Compte tenu de tous les éléments qui précèdent, il existe un risque de confusion dans l’esprit de la partie du public pertinent parlant le tchèque, l’Allemagne et le polonais. Même en faisant preuve d’un niveau d’attention plus élevé. Commeindiqué ci-dessus dans la section c) de la présente décision, un risque de confusion pour seulement une partie du public pertinent de l’Union européenne suffit pour rejeter la demande contestée;
Par conséquent, l’opposition est fondée sur la base de la marque de l’Union européenne no 18 178 309 de l’opposante. Il s’ensuit que l’enregistrement international contesté désignant l’Union européenne doit être rejeté pour l’ensemble des produits contestés.
FRAIS
Conformément à l’article 109, paragraphe 1, du RMUE, la partie perdante dans une procédure d’opposition doit supporter les taxes et frais exposés par l’autre partie.
La titulaire étant la partie perdante, elle doit supporter la taxe d’opposition ainsi que les frais exposés par l’opposante aux fins de la présente procédure.
Conformément à l’article 109, paragraphe 1 et (7) du RMUE et à l’article 18, paragraphe 1, point c) i), du REMUE, les frais à payer à l’opposante sont la taxe d’opposition et les frais de représentation, qui sont fixés sur la base du taux maximal qui y est fixé.
De la division d’opposition
SAIDA CRABBE Thomas PINTO Teresa Trallero Ocaña
Conformément à l’article 67 du RMUE, toute partie peut recourir contre cette décision pour autant que cette dernière n’ait pas fait droit à ses prétentions.

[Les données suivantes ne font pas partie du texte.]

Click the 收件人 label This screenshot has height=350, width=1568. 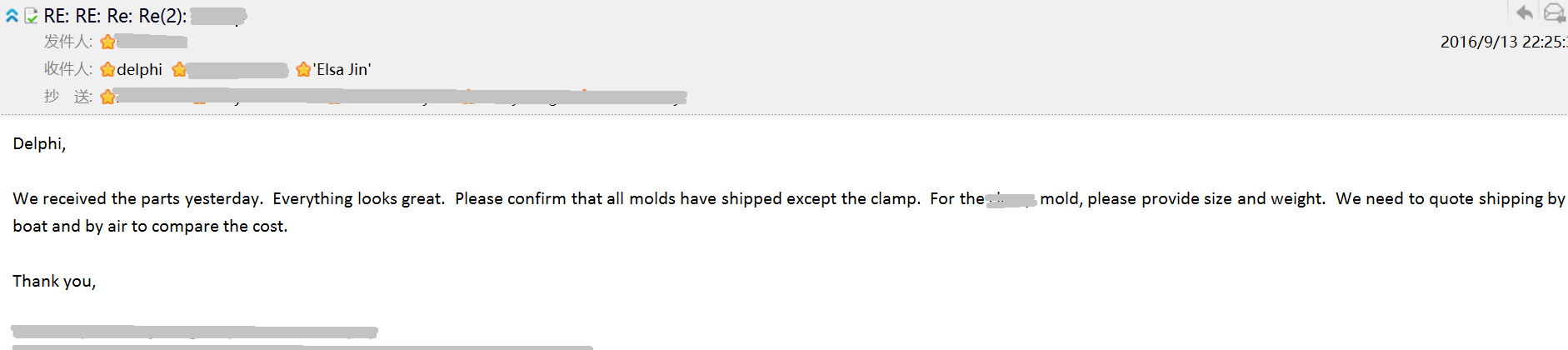(x=68, y=69)
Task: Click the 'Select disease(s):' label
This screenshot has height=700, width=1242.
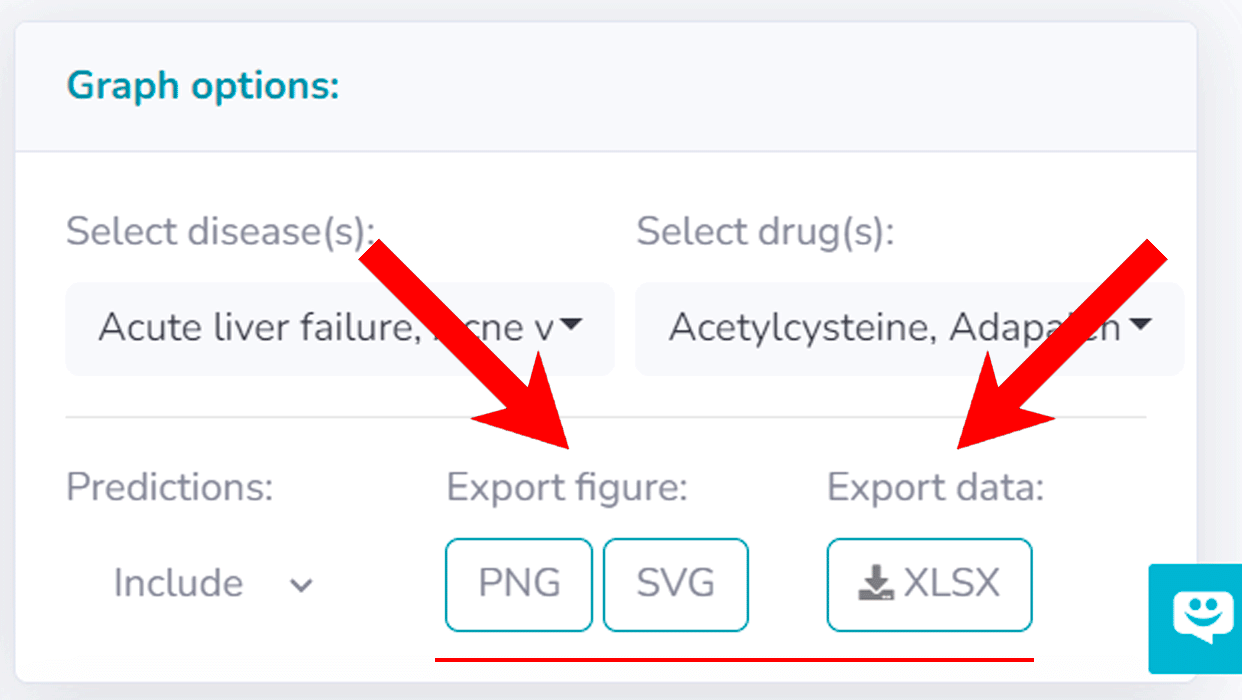Action: 219,232
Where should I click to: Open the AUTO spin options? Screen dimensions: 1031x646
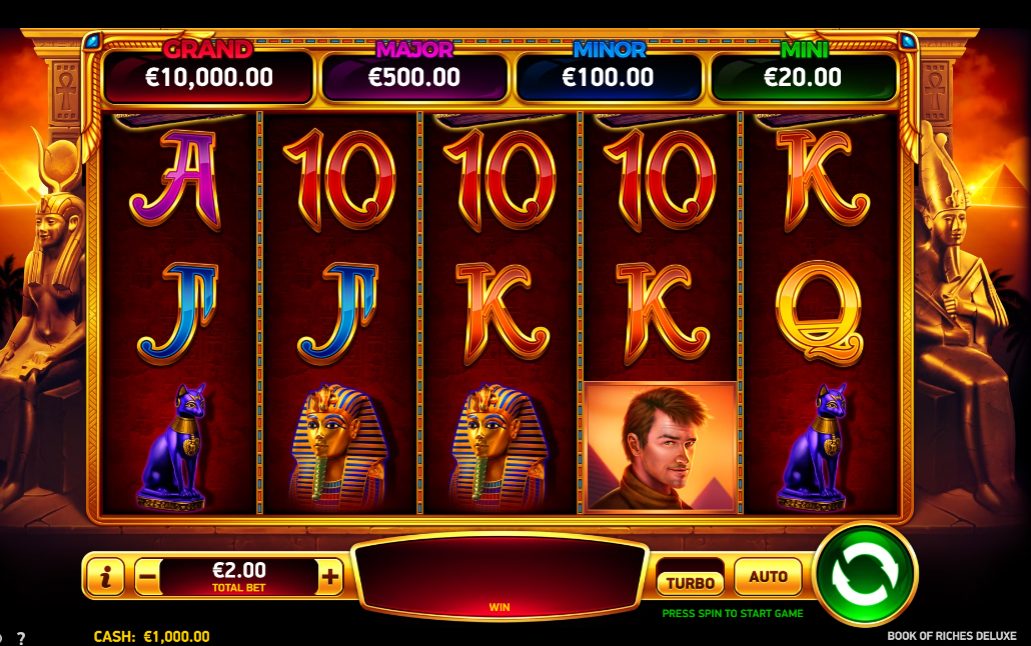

Conformément à l’article 68 du RMUE, le recours doit être formé par écrit auprès de l’Office dans un délai de deux mois à compter du jour de la notification de la présente décision. L’acte de recours est déposé dans la langue de procédure de la décision attaquée. En outre, un mémoire exposant les motifs du recours doit être déposé par écrit dans un délai de quatre mois à compter de cette date. Le recours n’est considéré comme formé qu’après paiement de la taxe de recours d’un montant de 720 EUR.